Pixel coordinate grounding data:

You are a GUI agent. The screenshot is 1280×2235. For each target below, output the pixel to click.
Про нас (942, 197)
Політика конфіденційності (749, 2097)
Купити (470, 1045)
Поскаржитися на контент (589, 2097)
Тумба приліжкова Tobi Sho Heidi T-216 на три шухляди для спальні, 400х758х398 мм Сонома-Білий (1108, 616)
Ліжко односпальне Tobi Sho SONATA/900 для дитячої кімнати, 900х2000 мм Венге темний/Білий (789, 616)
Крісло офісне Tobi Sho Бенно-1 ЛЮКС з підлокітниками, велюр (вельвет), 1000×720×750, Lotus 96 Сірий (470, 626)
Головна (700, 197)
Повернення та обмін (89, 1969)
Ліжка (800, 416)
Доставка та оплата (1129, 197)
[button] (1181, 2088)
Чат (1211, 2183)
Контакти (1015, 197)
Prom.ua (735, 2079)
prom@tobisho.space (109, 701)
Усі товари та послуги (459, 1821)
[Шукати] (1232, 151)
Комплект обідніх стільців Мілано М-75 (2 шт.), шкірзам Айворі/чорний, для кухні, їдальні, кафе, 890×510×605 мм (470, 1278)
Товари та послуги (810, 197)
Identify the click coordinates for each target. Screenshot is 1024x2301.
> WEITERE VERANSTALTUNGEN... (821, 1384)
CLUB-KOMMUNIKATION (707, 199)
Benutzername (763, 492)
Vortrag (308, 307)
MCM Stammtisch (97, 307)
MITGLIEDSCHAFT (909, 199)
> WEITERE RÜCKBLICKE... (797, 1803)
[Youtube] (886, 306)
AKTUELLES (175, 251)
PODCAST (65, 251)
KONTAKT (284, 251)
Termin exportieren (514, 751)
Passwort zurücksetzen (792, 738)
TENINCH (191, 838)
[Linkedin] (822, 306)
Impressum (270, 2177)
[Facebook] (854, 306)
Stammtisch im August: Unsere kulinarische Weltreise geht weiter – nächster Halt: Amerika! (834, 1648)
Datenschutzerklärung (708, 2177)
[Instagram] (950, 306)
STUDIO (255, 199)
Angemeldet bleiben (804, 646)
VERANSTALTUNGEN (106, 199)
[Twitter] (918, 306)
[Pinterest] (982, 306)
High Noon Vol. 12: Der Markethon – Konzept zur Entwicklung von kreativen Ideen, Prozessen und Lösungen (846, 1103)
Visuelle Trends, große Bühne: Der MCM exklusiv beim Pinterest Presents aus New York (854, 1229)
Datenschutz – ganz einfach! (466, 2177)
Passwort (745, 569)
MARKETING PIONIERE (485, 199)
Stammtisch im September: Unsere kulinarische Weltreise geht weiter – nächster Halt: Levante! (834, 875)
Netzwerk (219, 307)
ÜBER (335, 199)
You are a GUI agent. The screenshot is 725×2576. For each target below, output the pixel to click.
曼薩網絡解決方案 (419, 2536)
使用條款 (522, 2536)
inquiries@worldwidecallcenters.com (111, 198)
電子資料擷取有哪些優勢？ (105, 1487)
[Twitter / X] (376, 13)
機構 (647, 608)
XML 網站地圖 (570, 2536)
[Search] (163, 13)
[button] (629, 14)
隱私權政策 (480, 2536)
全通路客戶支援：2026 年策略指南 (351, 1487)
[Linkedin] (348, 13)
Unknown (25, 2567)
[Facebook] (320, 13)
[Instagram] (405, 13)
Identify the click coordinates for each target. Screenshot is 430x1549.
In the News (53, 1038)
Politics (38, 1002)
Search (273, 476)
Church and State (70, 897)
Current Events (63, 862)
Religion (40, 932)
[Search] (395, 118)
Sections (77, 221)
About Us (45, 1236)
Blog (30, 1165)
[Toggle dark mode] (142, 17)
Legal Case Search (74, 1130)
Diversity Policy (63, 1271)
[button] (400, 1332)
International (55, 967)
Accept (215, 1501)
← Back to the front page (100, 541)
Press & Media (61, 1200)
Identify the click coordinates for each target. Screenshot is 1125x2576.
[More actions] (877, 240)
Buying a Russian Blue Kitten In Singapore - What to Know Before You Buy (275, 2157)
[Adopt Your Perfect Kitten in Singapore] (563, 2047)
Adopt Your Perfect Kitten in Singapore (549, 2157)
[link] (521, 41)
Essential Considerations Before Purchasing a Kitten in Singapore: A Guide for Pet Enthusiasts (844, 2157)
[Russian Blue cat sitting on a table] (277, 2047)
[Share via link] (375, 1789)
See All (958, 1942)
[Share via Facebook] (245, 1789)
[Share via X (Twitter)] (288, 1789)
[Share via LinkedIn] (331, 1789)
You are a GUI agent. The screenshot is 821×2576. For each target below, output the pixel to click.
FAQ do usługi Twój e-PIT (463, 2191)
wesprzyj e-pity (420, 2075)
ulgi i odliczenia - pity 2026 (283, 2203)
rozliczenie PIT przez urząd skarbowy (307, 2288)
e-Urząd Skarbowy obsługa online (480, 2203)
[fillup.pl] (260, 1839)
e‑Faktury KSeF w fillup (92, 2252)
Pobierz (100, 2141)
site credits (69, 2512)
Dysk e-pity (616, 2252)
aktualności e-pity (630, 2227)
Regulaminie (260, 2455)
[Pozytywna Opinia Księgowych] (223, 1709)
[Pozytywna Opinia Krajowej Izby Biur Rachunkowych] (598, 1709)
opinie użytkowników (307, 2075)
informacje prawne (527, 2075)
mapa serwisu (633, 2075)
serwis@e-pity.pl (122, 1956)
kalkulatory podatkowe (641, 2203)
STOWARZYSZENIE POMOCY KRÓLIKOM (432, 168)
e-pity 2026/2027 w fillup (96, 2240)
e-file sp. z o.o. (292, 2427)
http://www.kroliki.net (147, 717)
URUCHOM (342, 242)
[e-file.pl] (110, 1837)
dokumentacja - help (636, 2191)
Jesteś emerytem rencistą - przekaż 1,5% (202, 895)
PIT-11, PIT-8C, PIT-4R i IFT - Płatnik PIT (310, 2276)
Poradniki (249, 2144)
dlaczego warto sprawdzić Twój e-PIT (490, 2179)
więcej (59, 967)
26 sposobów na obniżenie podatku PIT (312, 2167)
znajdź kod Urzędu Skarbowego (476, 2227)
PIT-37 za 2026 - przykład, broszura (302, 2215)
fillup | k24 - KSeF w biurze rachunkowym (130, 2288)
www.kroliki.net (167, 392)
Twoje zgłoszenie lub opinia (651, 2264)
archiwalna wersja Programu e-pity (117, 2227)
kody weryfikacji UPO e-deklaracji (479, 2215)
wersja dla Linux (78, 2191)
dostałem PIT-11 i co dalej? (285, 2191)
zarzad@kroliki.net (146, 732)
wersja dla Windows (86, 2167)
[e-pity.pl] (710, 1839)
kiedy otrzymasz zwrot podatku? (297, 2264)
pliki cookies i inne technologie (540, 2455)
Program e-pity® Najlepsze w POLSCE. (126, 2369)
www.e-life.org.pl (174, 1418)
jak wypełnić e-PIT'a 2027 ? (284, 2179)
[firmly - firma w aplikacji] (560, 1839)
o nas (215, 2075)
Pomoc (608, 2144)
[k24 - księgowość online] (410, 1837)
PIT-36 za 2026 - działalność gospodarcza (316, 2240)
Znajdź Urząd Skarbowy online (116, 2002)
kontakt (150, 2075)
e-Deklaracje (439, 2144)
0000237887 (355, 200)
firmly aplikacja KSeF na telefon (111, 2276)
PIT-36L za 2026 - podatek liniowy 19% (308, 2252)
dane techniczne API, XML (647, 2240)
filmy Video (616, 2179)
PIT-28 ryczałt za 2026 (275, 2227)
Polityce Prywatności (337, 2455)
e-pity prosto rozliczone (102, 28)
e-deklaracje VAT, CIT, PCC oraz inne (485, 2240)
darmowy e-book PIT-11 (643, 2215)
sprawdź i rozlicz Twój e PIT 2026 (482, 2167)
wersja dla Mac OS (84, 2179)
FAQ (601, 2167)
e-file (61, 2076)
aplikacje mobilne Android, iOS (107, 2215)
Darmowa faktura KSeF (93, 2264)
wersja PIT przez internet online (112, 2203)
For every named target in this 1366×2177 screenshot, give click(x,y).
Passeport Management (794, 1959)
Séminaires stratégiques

• [WORK INSTRUCTION]
Set down exactly the lines of the data above, beginning with the line that has "Stammtisch im August: Unsere" and ending with the line that has "VERANSTALTUNGEN (106, 199)", and no others.

• [EXERCISE RESPONSE]
Stammtisch im August: Unsere kulinarische Weltreise geht weiter – nächster Halt: Amerika! (834, 1648)
Datenschutzerklärung (708, 2177)
[Instagram] (950, 306)
STUDIO (255, 199)
Angemeldet bleiben (804, 646)
VERANSTALTUNGEN (106, 199)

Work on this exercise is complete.